Es gibt ein paar Witze, mit denen sich die jüdische Oberschicht Amerikas Luft macht von dem Druck, ihre politische Treue gegenüber Israel beweisen zu müssen. Einen dieser Witze erzählt der Journalist Thomas Friedman: Der sehr religiöse Samuel Goldberg möchte in der Lotterie gewinnen. Jeden Sabbat betet er in der Synagoge: »Herr, ich bin mein Leben lang ein gottesfürchtiger Jude gewesen, kann ich nicht mal in der Lotterie gewinnen?« So geht das über Monate. Goldberg betet immer wieder und hadert: »Herr, was muss ich tun, damit ich endlich gewinne?« Da öffnet sich der Himmel, und hörbar genervt ertönt Gottes Stimme: »Goldberg, halt die Luft an und kauf endlich mal ein Los!«
Friedman erzählt diesen Witz, weil er ihn an das Verhalten von Israelis und Palästinensern erinnert. Beide Seiten fordern und hadern und klagen. Aber keine ist zu einem Zugeständnis bereit, keine will ein Opfer bringen. So war es in all den Jahren seit dem Sechstagekrieg 1967 und selbst in den Jahrzehnten davor. Die Geschichte des Landstreifens Palästina ist voller unerfüllter Versprechungen und zerstörter Hoffnungen. In dem teuflischen Dreiecksverhältnis aus religiösen, ethnischen und staatlichen Identitäten gärt ein schier unlösbarer Konflikt, der seine Ursachen lang vor der israelischen Staatsgründung 1948 hat.
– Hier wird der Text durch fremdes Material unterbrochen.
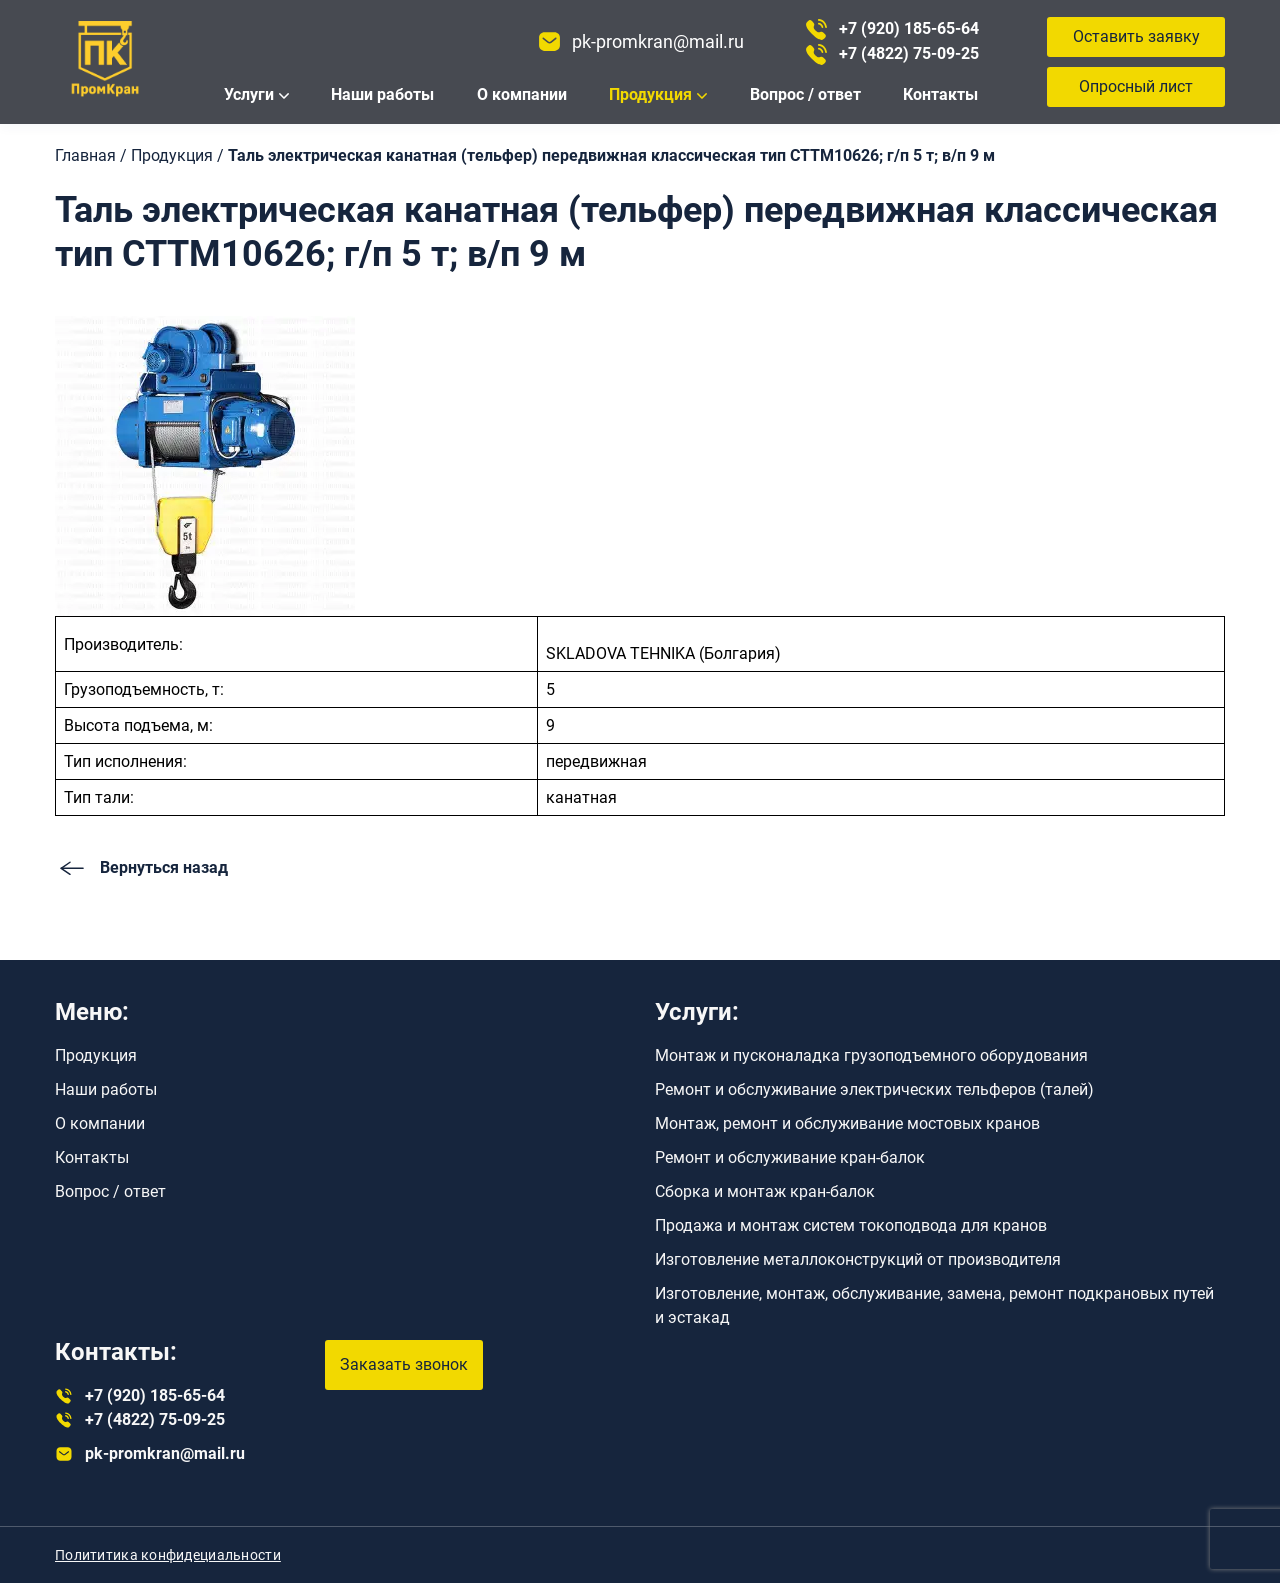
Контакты (940, 94)
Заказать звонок (404, 1364)
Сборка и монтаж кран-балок (765, 1191)
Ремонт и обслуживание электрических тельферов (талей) (874, 1089)
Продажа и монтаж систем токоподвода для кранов (851, 1225)
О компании (522, 94)
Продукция (650, 94)
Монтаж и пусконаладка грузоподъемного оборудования (871, 1055)
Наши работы (382, 94)
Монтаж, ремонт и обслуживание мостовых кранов (847, 1123)
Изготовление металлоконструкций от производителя (858, 1259)
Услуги (249, 94)
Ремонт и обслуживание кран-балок (790, 1157)
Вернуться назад (141, 868)
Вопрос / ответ (805, 94)
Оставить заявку (1136, 36)
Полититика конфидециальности (168, 1555)
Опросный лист (1136, 86)
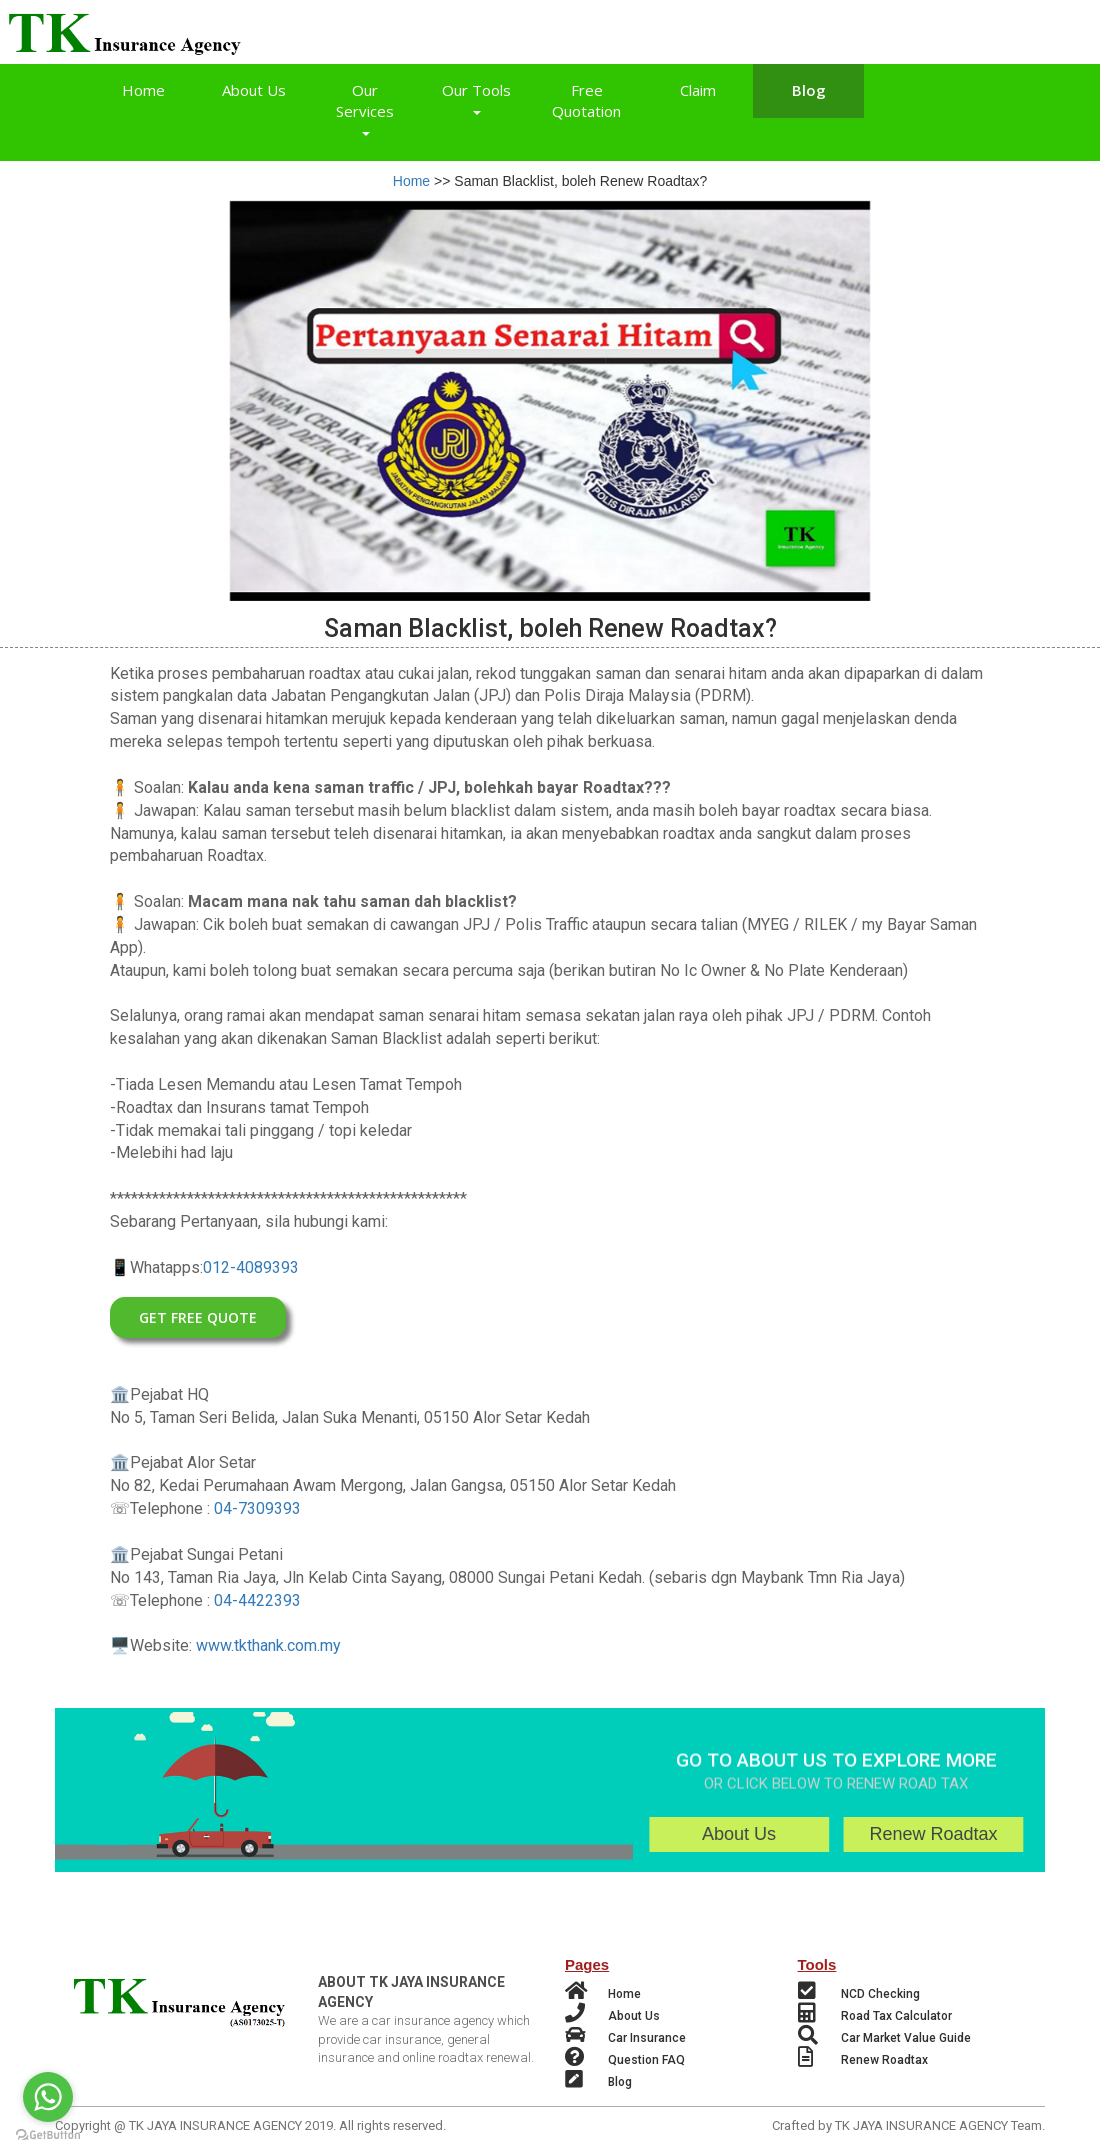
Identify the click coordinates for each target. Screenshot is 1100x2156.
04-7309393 (257, 1510)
Israel und die Palästinenser – das ist ein inzwischen auf die Chiffre Nahostkonflikt zusammengeschrumpftes Beziehungsdrama, dessen globale Bedeutung sich nicht erklären will, wenn man bedenkt, dass in den betroffenen Gebieten nur 5,4 Millionen Juden und 5,2 Millionen Araber leben. Gemessen an anderen Konflikten auf der Welt sind das sehr wenige Menschen. Aber ihr Streit ist so symbolgeladen, so grundsätzlich und so infektiös für andere, dass keine Macht der Welt ihm entkommen kann. Diese Erfahrung hat zuletzt George W. Bush gemacht, der den kleinen Regionalkonflikt ignorieren wollte und einem viel größeren Problem unterordnete. Aber der Nahostkonflikt will nicht weichen, selbst wenn man ihn aufbläst zu einer gewaltigen Auseinandersetzung des Westens mit der islamischen Welt, zumindest ihrem radikalen Teil. Deshalb gilt für jeden US-Präsidenten die Regel: Wenn du nicht zum Konflikt gehst, kommt er zu dir. Denn ungeachtet aller Aussichtslosigkeit und Frustration wird lediglich den USA die Fähigkeit zugetraut, den Konflikt zu beenden, die Hoffnungen der Vertriebenen und der Siedler zu erfüllen, Sicherheit zu garantieren und Vertrauen zu stiften.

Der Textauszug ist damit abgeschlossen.